WHAT YOU ARE ASKED TO DO: Locate the line that contains "Where should I" in the data that follows. Copy it and every subsequent line to the end, exactly, excluding pictures.

DATASET EXTRACT Block Start

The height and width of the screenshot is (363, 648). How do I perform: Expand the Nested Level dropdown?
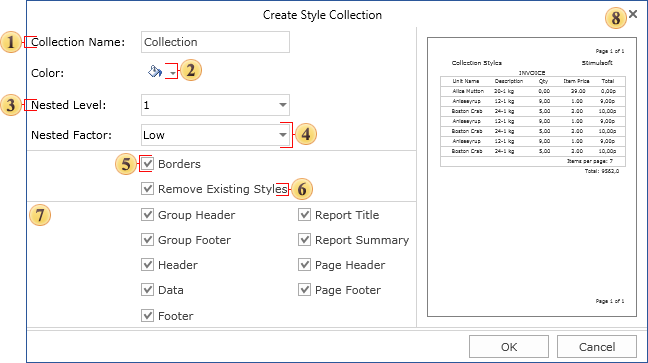[283, 105]
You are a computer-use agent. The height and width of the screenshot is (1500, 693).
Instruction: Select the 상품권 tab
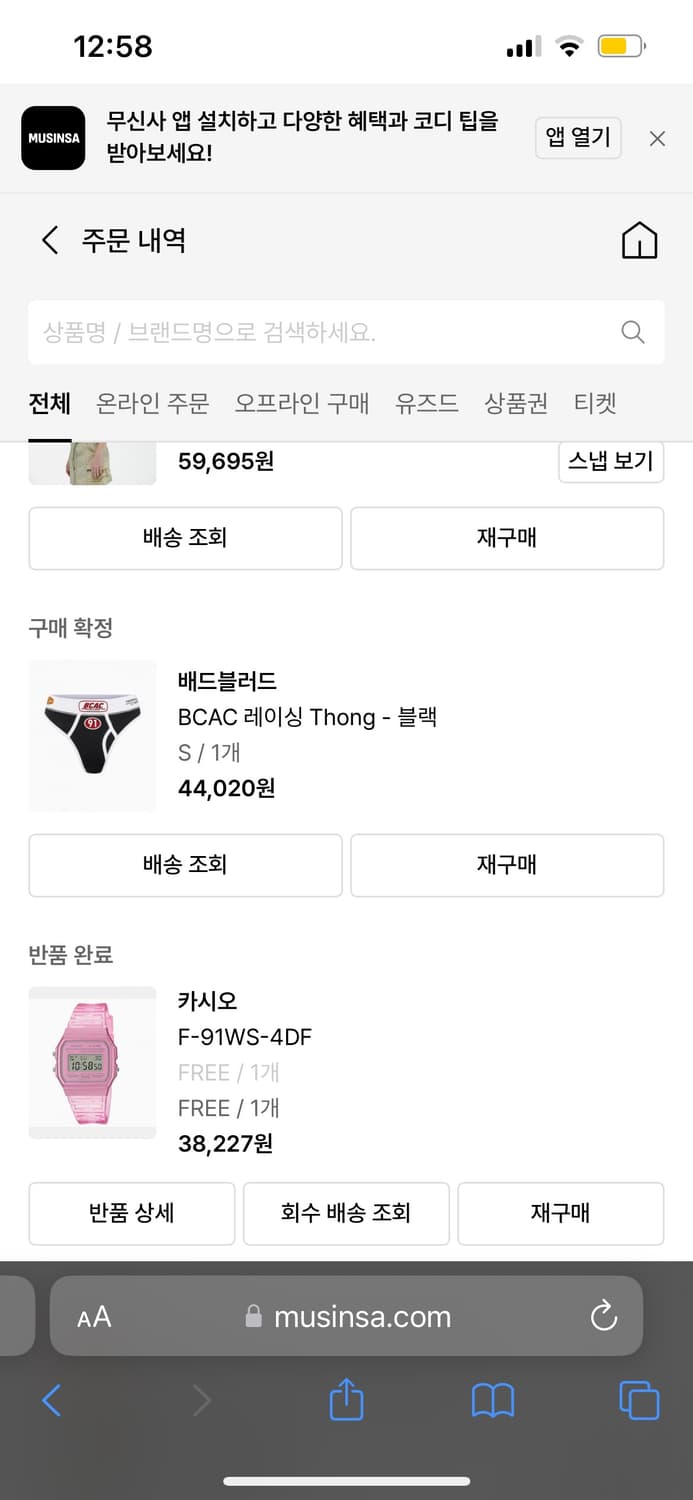pyautogui.click(x=514, y=402)
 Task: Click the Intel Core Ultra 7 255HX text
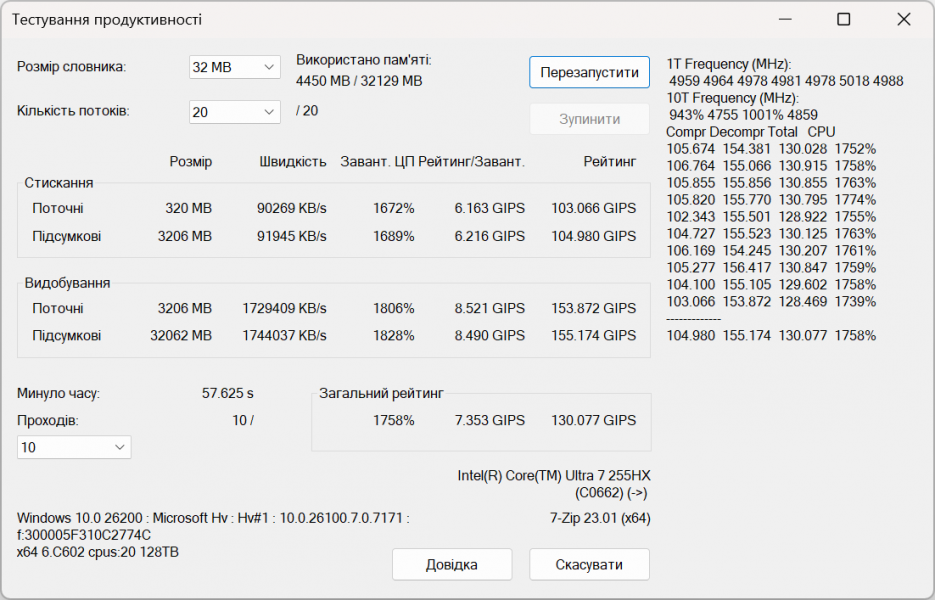[x=554, y=475]
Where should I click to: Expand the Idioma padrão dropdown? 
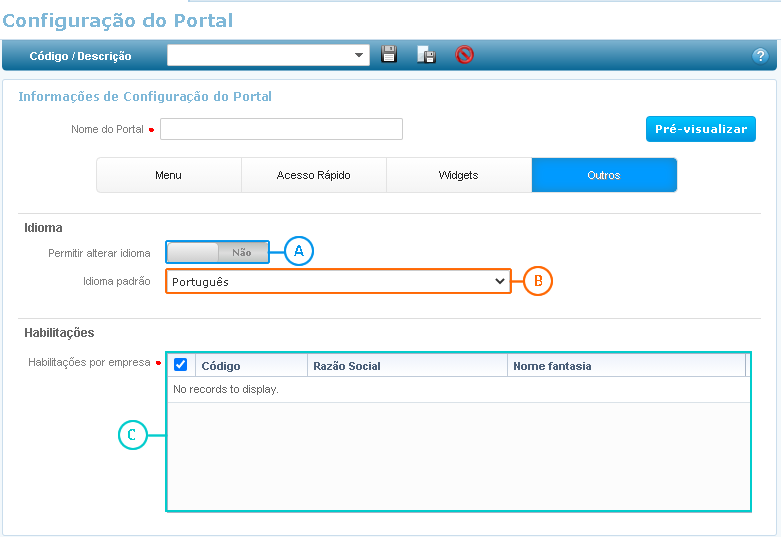tap(338, 282)
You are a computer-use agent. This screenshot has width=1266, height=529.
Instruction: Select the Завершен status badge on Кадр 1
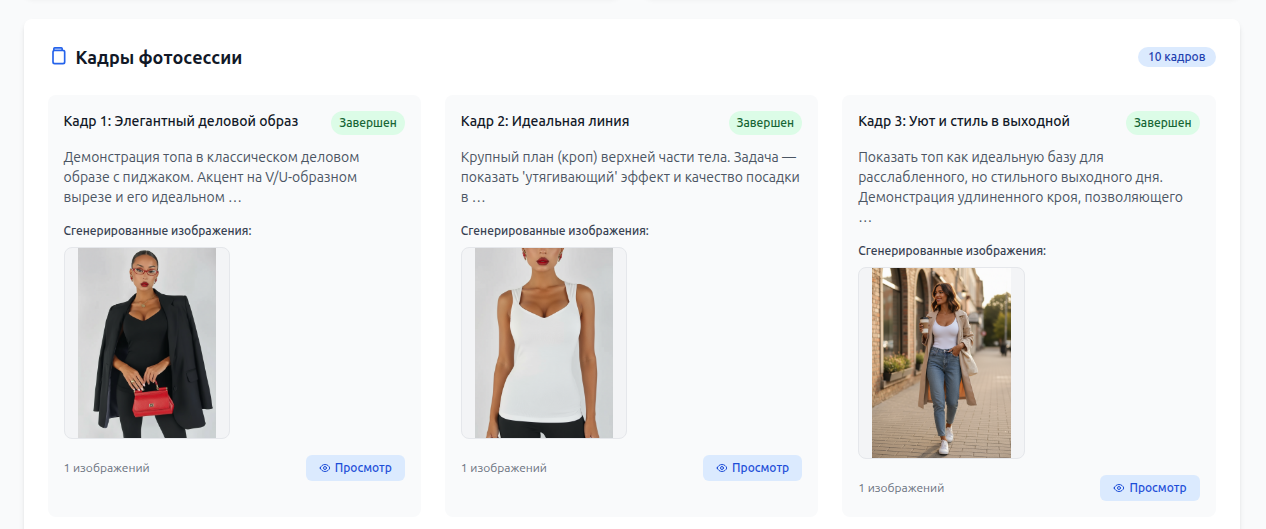click(x=368, y=123)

DATASET EXTRACT Block End

REPLY TO THE TASK:
Where should I click to: Expand the Idioma padrão dropdown? 
tap(338, 282)
You are a computer-use agent. This screenshot has width=1266, height=529.
Instruction: Select the Завершен status badge on Кадр 1
click(x=368, y=123)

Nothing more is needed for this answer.